Bell: Changes Made To 525 After Investigation


Bell Helicopter responded this week to the NTSB’s recent report on the crash of a Bell 525 during a test flight in 2016. “In the time since the accident, a small team of Bell flight technology engineers, pilots and flight-test specialists have worked with the NTSB through the course of the investigation,” company spokesperson Blakeley Thress told AVweb in an email. “Several changes to the aircraft have been implemented and a carefully planned test approach is in place to complete the envelope expansion and certification testing.” The company remains committed to the 525 program, Thress added. “The continued work of the program team will result in a reliable, innovative helicopter with advanced rotorcraft safety features when it comes to market.”

Company officials also told the Fort Worth Star-Telegram last week that Bell technicians had “carefully studied the cause of the vibration, which had never been encountered before.” The vibration was caused by “an unanticipated combination of very high airspeed with a sustained low rotor RPM condition,” according to the statement.

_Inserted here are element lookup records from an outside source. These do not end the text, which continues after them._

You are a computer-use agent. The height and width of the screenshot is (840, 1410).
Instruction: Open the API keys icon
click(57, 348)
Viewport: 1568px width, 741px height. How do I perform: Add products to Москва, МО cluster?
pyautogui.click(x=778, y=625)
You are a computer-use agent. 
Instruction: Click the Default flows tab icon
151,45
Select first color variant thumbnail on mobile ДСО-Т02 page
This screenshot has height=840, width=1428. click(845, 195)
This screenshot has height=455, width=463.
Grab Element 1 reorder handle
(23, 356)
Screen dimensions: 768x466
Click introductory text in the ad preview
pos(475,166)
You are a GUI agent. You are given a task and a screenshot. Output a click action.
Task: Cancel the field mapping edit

After the crash, Bell enhanced its filtering system on the side-stick controller, so its vibrations are not passed on to the rotor system. Also, filtering was added to the control system to stabilize the aircraft during gusts and maneuvers, the Star-Telegram reported. The two pilots were conducting tests that included shutting off one of the aircraft’s two engines to see how the helicopter would perform if one engine failed. Both pilots died in the crash.